Glasgow Caledonian University (UNITED KINGDOM)
In recent years there has been growing recognition of the importance of providing support for students on the autism spectrum during key transition stages in Higher Education. Primarily, these have focused on transition into university, with some work looking at onward progression. For pre-entry transition, staff in our team have been involved in long-standing work in the development of a ‘Summer Transition Programme’, in collaboration with the National Autistic Society.

In isolation these are effective tools. However, there are not always connections from one transition stage to the next. A 2012 Equality Challenge Unit (UK) study highlights that autistic graduates are least likely to be in full time employment, compared to both their disabled and non-disabled peers. The report shows that 22% of graduates in this category are unemployed after graduation. People with a physical/mobility difficulty make up the next highest group at 14% (ECU, 2014:2).This highlighted the need to look into the support provided to identify areas for improvement, and to help prepare students more effectively for life beyond university.

The aim of this paper is to look at how we can link transition stages to create an on-going programme of support, designed to take students from pre-application through to graduation (and beyond). The rationale is that a student’s transition at university never stops, and simply moves from one stage to another. It is through each of these stages that we can assist students to develop the core life skills needed for future progression beyond academia.

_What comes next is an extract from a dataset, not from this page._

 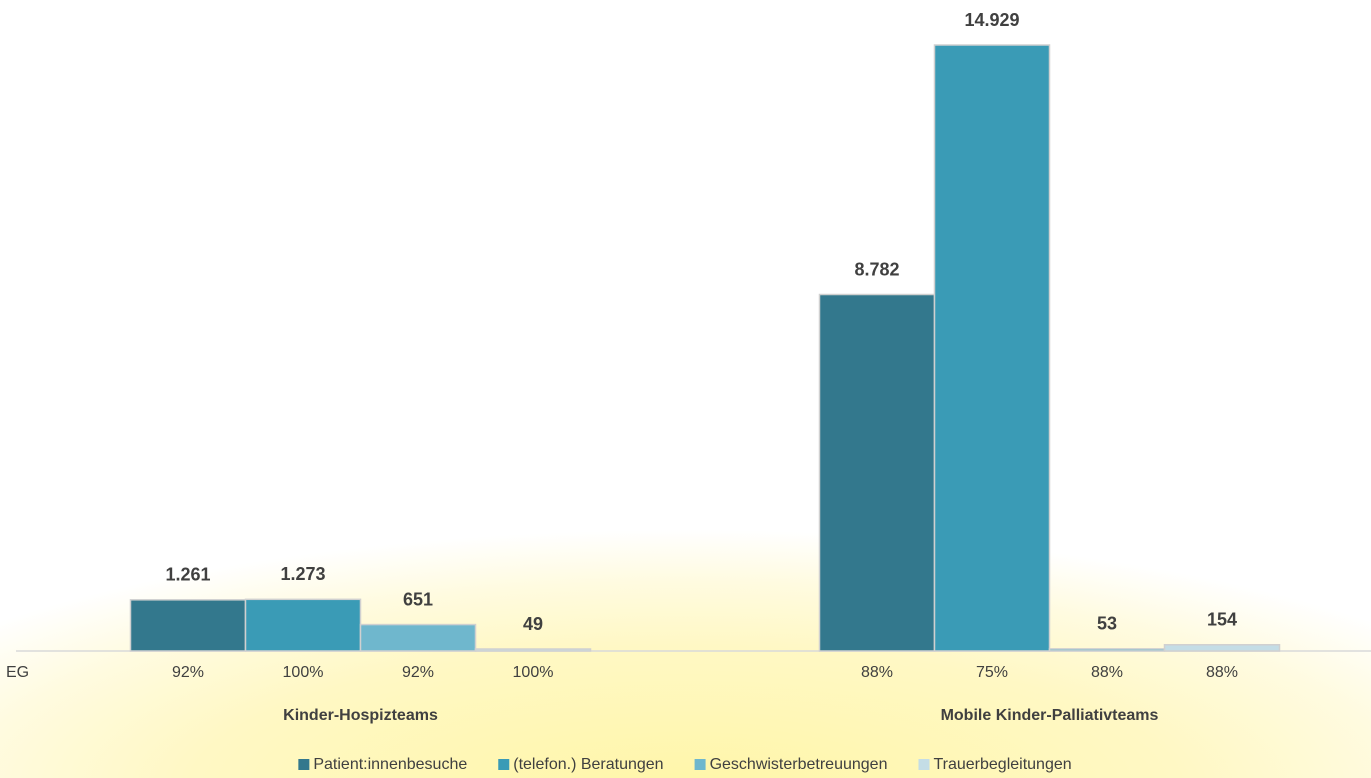 I want to click on legend-label: (telefon.) Beratungen, so click(x=588, y=764).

The main points of the paper will be to:
- Identify the various transition stages a student will go through during their time at university. Exploring why they are crucial and what to consider.
- Look at the support available to help manage each of these transition stages. Including visits to local schools, a pre-entry transition programme, mentoring support and social skills development (tailoring the Socialeyes pack devised by the National Autistic Society).
- Show how these support mechanisms/programmes can, and must, be connected to empower the student and to aid their progression.
- Identify opportunities for the future: how can we build upon this model? Where are we finding gaps? What are we doing to address these?
- The model will demonstrate how this comprehensive support can be provided at low cost by working in partnership with schools, academic colleagues and third sector organisations.
- To demonstrate effectiveness, the model will look at feedback from students who have been through each of the stages.
- Look at how we can help to develop the core skills that students need to try and address the gap in employment rates for this group. Tackling issues around social communication, work placements, organisation and time management.

These points will be covered by providing an overview of the model used at this university, highlighting novel examples, which will hopefully be transferable to colleagues elsewhere. The model is one which has been developed over the last 5 years and is constantly evolving based on the needs of our students.

The key conclusions will be the need for greater links between support at key stages. By linking these stages we can support students to develop the core skills they will need to make the step into employment, post-graduation. The aim will be to provide a platform/model for development for other institutions.